Task material:
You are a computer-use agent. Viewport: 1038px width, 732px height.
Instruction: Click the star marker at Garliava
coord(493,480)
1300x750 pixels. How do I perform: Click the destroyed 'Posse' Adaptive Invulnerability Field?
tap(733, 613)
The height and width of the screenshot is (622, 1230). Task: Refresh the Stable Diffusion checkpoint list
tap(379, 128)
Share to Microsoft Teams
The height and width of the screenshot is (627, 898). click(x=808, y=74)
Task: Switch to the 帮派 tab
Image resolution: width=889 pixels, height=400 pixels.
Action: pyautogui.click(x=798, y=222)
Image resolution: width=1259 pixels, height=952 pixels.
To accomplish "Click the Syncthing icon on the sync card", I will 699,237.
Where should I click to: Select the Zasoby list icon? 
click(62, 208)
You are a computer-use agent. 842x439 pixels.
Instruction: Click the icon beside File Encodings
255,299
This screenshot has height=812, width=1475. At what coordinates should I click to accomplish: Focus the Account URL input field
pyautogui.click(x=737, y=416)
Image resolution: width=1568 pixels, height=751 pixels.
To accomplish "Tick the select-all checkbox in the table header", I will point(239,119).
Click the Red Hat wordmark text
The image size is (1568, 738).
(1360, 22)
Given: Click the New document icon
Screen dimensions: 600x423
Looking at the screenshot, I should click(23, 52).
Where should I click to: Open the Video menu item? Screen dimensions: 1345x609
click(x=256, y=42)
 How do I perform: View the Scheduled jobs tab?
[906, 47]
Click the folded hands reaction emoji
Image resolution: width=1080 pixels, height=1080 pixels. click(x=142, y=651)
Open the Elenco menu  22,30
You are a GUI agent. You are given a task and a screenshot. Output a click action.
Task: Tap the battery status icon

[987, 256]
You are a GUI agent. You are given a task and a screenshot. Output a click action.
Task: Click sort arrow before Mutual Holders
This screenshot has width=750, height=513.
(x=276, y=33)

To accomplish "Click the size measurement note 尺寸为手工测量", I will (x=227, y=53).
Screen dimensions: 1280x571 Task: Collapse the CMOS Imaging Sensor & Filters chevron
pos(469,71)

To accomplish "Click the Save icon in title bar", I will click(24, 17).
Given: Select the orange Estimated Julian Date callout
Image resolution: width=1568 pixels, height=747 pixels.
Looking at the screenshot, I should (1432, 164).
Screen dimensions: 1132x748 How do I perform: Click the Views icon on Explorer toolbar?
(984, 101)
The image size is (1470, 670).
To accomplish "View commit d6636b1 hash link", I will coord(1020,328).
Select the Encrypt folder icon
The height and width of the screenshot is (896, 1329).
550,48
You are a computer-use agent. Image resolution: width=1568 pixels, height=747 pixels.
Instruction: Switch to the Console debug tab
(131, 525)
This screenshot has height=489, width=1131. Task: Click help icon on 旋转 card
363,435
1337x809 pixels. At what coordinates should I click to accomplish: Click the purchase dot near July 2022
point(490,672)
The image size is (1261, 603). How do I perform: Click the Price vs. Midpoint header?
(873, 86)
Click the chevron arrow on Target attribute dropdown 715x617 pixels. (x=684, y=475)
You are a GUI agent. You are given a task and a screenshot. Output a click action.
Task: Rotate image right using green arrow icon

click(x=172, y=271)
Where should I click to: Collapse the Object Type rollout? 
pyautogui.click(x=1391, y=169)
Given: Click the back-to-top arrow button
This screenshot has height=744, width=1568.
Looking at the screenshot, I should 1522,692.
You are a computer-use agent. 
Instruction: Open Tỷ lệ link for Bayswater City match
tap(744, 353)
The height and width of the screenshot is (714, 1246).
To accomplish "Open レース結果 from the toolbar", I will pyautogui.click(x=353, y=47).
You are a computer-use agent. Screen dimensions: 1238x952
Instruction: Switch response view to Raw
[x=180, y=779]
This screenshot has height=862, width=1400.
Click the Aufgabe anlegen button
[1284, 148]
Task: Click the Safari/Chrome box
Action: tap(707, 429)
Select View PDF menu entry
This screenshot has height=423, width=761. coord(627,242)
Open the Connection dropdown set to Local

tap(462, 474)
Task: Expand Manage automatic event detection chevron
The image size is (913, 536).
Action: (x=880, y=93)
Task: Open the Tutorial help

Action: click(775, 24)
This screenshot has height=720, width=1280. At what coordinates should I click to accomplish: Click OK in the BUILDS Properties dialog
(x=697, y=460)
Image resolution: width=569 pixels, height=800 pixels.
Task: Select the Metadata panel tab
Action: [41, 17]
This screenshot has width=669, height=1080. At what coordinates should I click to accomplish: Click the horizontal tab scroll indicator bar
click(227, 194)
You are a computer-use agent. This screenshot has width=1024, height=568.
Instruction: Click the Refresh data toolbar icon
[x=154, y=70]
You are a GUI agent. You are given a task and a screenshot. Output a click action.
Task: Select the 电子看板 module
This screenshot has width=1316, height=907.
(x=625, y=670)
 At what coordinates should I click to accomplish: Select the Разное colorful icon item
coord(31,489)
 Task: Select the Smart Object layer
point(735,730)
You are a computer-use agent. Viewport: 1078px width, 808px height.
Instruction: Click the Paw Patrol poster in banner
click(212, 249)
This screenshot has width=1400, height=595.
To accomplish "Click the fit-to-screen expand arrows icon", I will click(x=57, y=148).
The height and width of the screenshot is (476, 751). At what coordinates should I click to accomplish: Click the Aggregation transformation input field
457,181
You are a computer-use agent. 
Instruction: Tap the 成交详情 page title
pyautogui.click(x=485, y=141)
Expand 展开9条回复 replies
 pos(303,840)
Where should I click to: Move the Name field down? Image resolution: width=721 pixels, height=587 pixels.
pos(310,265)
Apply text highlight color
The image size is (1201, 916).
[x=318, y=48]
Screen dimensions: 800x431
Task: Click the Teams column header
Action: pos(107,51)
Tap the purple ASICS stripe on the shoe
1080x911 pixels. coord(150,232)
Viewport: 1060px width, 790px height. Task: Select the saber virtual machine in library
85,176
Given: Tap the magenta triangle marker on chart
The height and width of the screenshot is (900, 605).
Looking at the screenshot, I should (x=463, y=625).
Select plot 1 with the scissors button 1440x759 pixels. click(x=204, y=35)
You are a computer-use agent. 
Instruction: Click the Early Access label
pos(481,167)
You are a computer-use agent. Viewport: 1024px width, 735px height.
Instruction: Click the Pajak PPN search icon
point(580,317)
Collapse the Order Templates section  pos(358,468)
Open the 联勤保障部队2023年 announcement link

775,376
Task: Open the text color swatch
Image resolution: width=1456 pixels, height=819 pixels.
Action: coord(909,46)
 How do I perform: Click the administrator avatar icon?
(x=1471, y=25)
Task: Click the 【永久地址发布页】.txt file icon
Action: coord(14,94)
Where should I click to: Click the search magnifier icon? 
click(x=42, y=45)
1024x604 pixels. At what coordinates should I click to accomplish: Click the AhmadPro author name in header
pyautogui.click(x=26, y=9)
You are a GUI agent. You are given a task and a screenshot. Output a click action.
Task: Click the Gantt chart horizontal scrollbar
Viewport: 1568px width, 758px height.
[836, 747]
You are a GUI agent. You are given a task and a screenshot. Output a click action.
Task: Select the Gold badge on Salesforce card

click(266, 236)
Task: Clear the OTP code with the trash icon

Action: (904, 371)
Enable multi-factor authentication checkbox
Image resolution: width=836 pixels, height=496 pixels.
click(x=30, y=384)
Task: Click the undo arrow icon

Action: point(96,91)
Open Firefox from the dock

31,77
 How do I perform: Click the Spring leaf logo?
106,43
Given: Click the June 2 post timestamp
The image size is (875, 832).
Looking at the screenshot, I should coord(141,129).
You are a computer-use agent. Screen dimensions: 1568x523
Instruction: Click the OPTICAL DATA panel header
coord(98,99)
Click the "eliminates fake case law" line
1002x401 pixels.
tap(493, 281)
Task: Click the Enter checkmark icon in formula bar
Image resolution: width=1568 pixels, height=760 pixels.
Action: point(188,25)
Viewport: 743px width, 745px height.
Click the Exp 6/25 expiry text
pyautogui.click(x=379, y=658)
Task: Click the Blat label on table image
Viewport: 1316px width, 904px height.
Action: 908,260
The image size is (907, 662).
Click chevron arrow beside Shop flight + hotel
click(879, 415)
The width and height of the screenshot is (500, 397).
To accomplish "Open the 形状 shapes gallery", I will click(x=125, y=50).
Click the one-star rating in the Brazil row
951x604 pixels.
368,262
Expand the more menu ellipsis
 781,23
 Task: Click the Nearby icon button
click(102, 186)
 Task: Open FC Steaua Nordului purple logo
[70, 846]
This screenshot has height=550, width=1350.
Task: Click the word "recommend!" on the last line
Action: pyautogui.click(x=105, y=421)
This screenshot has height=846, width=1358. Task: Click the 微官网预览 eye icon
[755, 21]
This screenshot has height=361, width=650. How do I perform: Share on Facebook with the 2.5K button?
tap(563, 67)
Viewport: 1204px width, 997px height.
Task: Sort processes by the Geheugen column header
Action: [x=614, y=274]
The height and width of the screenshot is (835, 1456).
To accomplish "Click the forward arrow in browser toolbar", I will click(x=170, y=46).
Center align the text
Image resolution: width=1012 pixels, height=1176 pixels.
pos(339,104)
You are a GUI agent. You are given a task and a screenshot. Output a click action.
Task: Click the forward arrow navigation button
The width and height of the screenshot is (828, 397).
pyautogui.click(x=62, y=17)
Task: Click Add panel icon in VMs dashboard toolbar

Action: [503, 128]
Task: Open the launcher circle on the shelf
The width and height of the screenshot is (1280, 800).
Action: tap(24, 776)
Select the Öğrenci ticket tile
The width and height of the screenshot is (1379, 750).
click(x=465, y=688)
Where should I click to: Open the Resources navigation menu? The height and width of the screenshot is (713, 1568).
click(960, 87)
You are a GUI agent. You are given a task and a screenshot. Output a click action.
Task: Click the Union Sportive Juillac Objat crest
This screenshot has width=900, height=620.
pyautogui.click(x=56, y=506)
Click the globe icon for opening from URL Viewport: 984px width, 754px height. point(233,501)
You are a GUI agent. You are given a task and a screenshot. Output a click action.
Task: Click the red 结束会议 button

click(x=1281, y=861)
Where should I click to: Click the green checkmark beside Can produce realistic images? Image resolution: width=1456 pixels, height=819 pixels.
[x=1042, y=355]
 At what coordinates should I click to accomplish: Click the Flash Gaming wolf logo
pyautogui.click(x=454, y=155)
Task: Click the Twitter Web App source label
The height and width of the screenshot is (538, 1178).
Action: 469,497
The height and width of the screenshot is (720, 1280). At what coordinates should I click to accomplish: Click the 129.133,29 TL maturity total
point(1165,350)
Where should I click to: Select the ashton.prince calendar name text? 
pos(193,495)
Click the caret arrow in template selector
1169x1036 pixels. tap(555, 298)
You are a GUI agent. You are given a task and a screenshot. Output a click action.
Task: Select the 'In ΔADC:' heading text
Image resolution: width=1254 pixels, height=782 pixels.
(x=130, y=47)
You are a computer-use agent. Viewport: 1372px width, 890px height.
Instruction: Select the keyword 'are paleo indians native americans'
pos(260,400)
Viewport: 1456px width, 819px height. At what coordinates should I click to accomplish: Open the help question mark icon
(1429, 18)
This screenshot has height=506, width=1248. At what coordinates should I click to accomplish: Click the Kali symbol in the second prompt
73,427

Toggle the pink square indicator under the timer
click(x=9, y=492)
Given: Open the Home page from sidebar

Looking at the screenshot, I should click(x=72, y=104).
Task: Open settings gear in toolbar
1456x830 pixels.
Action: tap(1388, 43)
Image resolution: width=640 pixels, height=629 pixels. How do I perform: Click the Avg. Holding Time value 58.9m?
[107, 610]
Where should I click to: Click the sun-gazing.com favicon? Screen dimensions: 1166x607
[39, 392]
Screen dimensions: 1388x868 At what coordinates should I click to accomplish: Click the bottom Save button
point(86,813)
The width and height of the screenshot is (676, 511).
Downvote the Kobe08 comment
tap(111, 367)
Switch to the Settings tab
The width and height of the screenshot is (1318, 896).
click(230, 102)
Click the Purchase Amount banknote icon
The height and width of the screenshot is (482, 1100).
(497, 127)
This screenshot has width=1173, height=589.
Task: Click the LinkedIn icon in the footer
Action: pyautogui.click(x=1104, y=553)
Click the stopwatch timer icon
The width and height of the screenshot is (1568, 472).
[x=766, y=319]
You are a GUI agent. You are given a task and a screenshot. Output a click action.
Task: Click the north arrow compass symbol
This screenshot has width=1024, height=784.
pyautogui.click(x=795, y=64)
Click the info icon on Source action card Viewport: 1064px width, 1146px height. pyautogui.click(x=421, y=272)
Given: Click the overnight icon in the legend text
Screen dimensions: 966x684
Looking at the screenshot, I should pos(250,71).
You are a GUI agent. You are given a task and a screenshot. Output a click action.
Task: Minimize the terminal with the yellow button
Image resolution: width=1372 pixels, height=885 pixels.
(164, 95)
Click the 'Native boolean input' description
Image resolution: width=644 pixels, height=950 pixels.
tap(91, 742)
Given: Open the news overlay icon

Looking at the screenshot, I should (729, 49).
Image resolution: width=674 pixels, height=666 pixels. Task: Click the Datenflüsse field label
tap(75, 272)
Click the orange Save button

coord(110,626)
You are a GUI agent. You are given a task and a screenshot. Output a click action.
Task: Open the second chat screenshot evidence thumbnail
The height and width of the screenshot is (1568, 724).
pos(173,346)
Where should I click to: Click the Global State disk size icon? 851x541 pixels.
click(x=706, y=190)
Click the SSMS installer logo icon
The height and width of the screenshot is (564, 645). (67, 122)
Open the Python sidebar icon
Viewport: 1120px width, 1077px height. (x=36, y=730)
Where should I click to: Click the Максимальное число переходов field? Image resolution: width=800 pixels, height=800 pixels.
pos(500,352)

What the task requires:
Find the number of lines in the listing that carry the word "chart". Only that figure should appear in the reply.

Worked solution:
2